▶ Excerpt to read
Irving loses libel case in Holocaust denial suit  

British judge throws out historian's complaint against U.S. professor, branding the controversial British author a racist and an anti-Semite

ALAN FREEMAN
European Bureau

 

London -- Historian David Irving emerged unrepentant yesterday after losing a landmark libel case, launching into a denial that the gas chambers at Auschwitz had existed and suggesting that Jews were responsible for their own fate at the hands of the Nazis.

A British judge threw out his libel case against a U.S. academic, and branded the controversial British historian a racist, an anti-Semite and a Holocaust denier who twists the facts to suit his ideological aims.

"I can't be intimidated," said Mr. Irving, who plans to appeal the ruling even though he now faces a legal bill of close to $4.5-million. "Even if they take everything away, they will not destroy me. I can't be bought."

In a television interview, Mr. Irving accused "self-appointed leaders of the Jewish community" in Britain and abroad of trying to destroy his life. He also repeated his comment, made during a speaking tour of Canada in 1991, that more women had died in the back seat of Ted Kennedy's car at Chappaquidick than had died in the gas chambers [sic. Gas chamber] at Auschwitz.

He also wouldn't back away from the statements that led the judge to determine that Mr. Irving was anti-Semitic.

Asked whether he still believed that Jews brought the Holocaust on themselves, Mr. Irving responded: "If I were a Jew, I would want to know not who pulled the trigger when I'm lying at the bottom of a pit in Russia or Riga or Minsk . . . I would want to know why. What is it that has generated the anti-Semitism and the xenophobia and the hatred around the world that makes us Jews again and again the victims of pogroms?"

WiesenthalAs for his comments that Nazi hunter Simon Wiesenthal has a "hideous, leering, evil face," Mr. Irving burst out laughing and responded: "It's true, have you ever seen him? But this isn't anti-Semitism, this is anti-uglyism."

▶ Data records
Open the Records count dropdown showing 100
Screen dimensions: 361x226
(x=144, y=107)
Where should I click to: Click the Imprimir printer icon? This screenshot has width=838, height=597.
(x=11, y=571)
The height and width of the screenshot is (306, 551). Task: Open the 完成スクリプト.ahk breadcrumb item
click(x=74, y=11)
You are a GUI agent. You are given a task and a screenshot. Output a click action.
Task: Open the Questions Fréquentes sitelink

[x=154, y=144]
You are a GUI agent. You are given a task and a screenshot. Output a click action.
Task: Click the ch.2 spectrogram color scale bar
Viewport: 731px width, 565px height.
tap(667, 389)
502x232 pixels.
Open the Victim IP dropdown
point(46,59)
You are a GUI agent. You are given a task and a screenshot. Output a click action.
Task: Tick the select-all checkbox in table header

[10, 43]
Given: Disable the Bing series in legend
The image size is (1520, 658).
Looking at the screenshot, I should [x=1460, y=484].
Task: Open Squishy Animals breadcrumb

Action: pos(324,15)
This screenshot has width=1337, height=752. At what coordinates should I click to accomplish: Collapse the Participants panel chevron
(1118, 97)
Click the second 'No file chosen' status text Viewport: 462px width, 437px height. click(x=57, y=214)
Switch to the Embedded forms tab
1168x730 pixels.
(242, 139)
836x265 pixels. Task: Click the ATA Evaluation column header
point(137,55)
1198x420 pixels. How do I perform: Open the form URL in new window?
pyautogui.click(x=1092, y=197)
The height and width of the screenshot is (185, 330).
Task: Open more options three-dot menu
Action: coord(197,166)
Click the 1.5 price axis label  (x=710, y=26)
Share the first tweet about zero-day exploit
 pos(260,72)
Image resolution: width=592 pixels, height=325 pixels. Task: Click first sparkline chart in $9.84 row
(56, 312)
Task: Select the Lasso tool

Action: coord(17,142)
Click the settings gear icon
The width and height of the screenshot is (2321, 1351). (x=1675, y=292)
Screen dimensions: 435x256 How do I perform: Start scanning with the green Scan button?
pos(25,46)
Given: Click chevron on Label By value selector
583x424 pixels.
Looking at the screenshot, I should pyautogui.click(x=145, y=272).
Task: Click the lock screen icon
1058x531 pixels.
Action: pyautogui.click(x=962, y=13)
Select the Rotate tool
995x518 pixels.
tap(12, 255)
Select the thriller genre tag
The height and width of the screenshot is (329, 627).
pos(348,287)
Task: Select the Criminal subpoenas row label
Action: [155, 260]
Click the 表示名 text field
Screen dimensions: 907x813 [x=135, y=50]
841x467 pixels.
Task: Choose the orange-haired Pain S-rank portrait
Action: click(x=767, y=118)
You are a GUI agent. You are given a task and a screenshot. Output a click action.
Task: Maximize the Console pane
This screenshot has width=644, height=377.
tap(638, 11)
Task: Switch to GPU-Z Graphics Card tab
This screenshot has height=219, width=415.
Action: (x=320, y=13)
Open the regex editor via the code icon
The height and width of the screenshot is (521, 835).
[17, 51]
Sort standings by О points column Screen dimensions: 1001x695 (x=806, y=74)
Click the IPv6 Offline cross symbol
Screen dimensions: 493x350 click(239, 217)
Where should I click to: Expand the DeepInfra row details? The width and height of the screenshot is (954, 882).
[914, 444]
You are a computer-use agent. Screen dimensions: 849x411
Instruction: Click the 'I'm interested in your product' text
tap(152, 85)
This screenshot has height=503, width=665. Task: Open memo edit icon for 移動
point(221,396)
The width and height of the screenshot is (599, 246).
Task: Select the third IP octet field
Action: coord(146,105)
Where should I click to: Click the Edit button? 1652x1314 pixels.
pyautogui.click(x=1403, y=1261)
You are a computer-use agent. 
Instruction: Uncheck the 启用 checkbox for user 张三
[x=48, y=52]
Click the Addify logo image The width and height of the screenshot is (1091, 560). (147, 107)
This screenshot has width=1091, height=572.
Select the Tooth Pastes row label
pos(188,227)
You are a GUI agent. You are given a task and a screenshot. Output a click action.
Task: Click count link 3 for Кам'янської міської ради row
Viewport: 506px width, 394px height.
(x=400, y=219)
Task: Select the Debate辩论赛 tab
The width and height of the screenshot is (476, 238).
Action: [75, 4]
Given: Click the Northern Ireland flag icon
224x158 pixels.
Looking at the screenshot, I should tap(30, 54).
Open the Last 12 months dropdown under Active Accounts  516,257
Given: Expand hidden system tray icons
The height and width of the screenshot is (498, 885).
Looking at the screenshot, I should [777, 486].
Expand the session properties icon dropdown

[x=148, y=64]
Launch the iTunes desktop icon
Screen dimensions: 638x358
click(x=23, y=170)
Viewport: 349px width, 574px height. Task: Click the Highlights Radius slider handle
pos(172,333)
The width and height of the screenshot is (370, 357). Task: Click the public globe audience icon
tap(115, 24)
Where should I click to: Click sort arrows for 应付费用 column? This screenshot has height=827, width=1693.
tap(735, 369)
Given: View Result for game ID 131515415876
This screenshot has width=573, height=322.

▶ Given task A
In the article about David Irving's libel case, about how large is the legal bill he now faces?
▶ Given task B
Continue the article about David Irving's libel case from the point where it stops.

▶ Response A
Close to $4.5-million.

▶ Response B
Deborah Lipstadt, who teaches at Emery University in Atlanta, was sued by Mr. Irving for defamation over her 1994 book, Denying the Holocaust: The Growing Assault on Truth and Memory.

Ms. Lipstadt was ecstatic after the victory, which was delivered yesterday to a packed courtroom weeks after the prolonged trial ended.

"I feel exceptionally vindicated in what has been five years of excruciating effort on my part," Ms. Lipstadt said. "I see this not only as a personal victory but also as a victory for all those who speak out against hate and violence."

In his 330-page ruling, Judge Charles Gray said the 62-year-old Mr. Irving "for his own ideological reasons persistently and deliberately misrepresented historical evidence," that he portrayed [former Nazi leader Adolf] Hitler in an unwarrantedly sympathetic light and that he is "an active Holocaust denier."

"He is anti-Semitic and racist and he associates with right-wing extremists who promote neo-Nazism." Mr. Irving, who handled his own defence, was pelted with eggs by demonstrators as he entered the Royal Courts of Justice yesterday for the judgment.

Mr. Irving is a self-taught historian whose best-known book is a biography of Nazi propagandist Joseph Goebbels; the judge even commended him for the quality of his works on military history.

But Mr. Irving also has long argued that Hitler knew nothing about the so-called Final Solution for Europe's Jews, and that Jews were killed by firing squads on the eastern front but not in gas chambers in death camps.

Weighing the evidence from a series of eminent historians who testified during the trial, the judge said "no objective, fair-minded historian would have serious cause to doubt that there were gas chambers at Auschwitz and that they were operated on a substantial scale to kills hundreds of thousands of Jews."

Mr. Irving may face personal bankruptcy after the judge ordered him to pay the legal costs of Ms. Lipstadt and Penguin Books, joint defendants in the case.

Penguin, a subsidiary of Pearson PLC, said in a press release that it plans to make efforts to recover as much of its costs as possible but "will certainly be left significantly out of pocket."

The publisher added that it believed from the start that it had a duty to stand behind Ms. Lipstadt and its right to publish.

Ms. Lipstadt said she didn't believe Britain or other countries should take Germany's lead and make Holocaust denial a crime. "I don't think those laws really work. They tend to make martyrs of the deniers."

Ms. Lipstadt emphasized that she and Penguin hadn't taken out the lawsuit, that Mr. Irving had sued them. "This was not an attempt to silence someone else. This was an attempt to silence me."

She added that it was important to fight this case for the sake of Hitler's victims, and that it was particularly important to establish the truth of what happened when there are still survivors alive.

"There is a finite amount of time for them to be there and tell their stories in the first person. It will soon be easier to deny it."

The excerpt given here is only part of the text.